Radford’s account, which was compellingly retold by Ray Fisman and Tim Sullivan in their recent book The Inner Lives of Markets, explains that, in the absence of paper money, prisoners had to pick another currency to enable their transactions: cigarettes. “A ration of margarine might be bought for seven cigarettes, the equivalent, for instance, of one and a half chocolate bars, and so on,” Fisman and Sullivan write. “For the most part, prices were well known and consistent among the camp’s many huts that acted as local markets.”
Be they in wartime Bavaria or modern-day America, a surprising number of prisoners have lived in systems whose internal economies have centered on tobacco.
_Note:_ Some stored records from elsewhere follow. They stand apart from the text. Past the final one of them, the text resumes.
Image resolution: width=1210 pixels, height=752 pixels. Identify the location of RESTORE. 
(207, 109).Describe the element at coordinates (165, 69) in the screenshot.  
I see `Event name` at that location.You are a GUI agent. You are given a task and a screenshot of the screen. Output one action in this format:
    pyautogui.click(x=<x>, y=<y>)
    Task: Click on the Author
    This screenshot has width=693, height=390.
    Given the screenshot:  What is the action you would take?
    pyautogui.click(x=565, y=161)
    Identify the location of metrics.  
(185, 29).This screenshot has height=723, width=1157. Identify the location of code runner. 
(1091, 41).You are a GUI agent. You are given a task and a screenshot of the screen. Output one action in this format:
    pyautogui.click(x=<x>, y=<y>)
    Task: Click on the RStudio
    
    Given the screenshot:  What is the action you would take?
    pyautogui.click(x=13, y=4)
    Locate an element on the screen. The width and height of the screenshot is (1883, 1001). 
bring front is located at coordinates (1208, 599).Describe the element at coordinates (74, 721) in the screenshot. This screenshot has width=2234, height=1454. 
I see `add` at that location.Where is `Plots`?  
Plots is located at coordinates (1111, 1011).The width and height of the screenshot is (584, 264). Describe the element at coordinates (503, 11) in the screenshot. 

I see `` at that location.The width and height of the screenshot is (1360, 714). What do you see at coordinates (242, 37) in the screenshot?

However, according to a study released on Monday by Michael Gibson-Light, a doctoral candidate in the University of Arizona’s school of sociology, cigarettes have been supplanted in the United States by instant ramen. Gibson-Light argues that this dynamic has less to do with the national drop in smoking rates or the banning of cigarettes in some prisons and more to do with prisons’ finances. At the state prison where he conducted his study, budget cuts led to a reduction of the caliber and total number of meals that prisoners received, which meant that the practical value of ramen skyrocketed. “Prisoners are so unhappy with the quality and quantity of prison food that they receive that they have begun relying on ramen noodles—a cheap, durable food product—as a form of money in the underground economy,” he wrote in a press release accompanying his paper, which was presented at the American Sociological Association’s convention, in Seattle.